Symptoms of quinsy can include:

a severe and quickly worsening sore throat, usually on one side

swelling inside the mouth and throat

difficulty opening your mouth

pain when swallowing

difficulty swallowing, which may cause you to drool

changes to your voice or difficulty speaking

bad breath

earache on the affected side

headache and feeling generally unwell

difficulty breathing

Some people with quinsy may also have a high temperature (fever), although this sometimes passes before the abscess develops.

When to see your GP

You should see your GP if you or your child have symptoms of quinsy.

Your GP will ask you about your symptoms and examine your throat and tonsils. These are the two small glands found at the back of your throat, behind your tongue.

If quinsy is suspected, you will be referred immediately to a hospital ear, nose and throat (ENT) specialist for further tests and treatment.

It's important that quinsy is diagnosed and treated quickly to prevent the infection from spreading and to avoid serious problems caused by severe swelling, such as breathing difficulties.

Treating quinsy

People with quinsy usually need to be treated in hospital. Depending on how severe the infection is, you may need to stay in hospital for a few days and rest at home for a week or two afterwards.
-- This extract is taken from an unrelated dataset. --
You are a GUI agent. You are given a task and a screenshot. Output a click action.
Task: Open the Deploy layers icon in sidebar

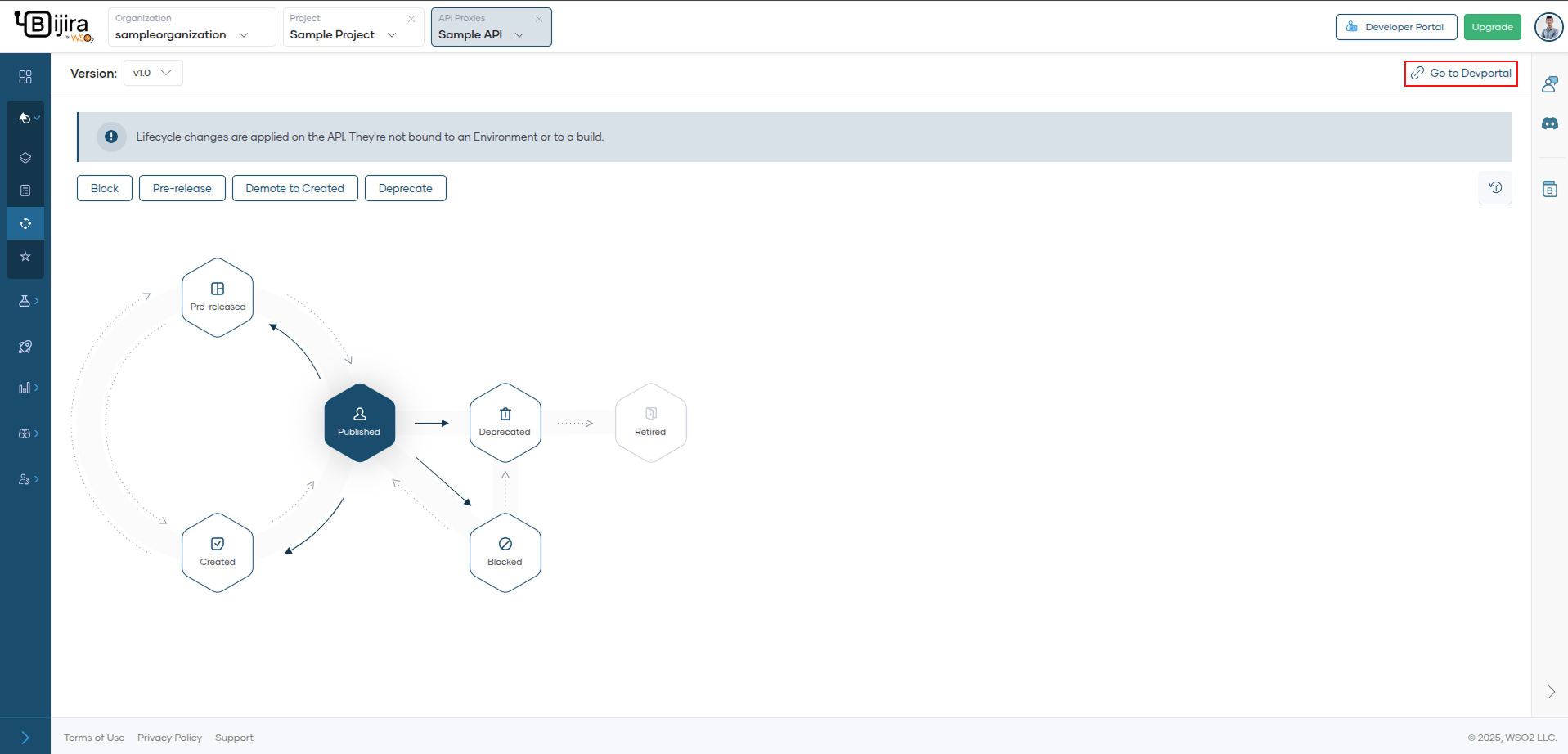click(25, 157)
You will be given antibiotics to clear the infection. These will usually be given directly into a vein (intravenously) at first, but you may switch to a short course of tablets or capsules once you are well enough leave hospital.

Painkillers, such as paracetamol and ibuprofen, will be given to help ease any pain. You can continue to take these while you recover at home if necessary.

Occasionally, corticosteroid medication may also be used to help reduce the swelling in your throat.

Surgery and procedures

In many cases, antibiotics alone are not effective, and it may be necessary to drain the pus from the abscess. This can be done by:

needle aspiration – a long, fine needle is used to draw out the pus

incision and drainage – a small cut (incision) is made over the affected area to drain the pus

a tonsillectomy – an operation to remove your tonsils (this is rarely necessary while you have quinsy, but is often recommended at least six weeks after you’ve recovered)

You will often remain awake during a needle aspiration or incision and drainage procedure, but you will be given either a sedative to help you relax and/or a local anaesthetic to numb the area being treated.

Tonsillectomies and some incision and drainage procedures are carried out under general anaesthetic. This means you will be asleep and won't feel any pain while these procedures are carried out.

Preventing quinsy

One of the best ways to prevent quinsy is to reduce your risk of developing tonsillitis.

You can help do this by avoiding close contact with people who haveviral or bacterial infections that cause tonsillitis, regularly washing your hands with soap and warm water, and not sharing glasses or utensils with people who are ill.

Smoking may increase your risk of quinsy, so stopping smoking may reduce your chances of getting it.

Using antibiotics to treat viral tonsillitis doesn't significantly reduce the risk of quinsy and isn't routinely recommended.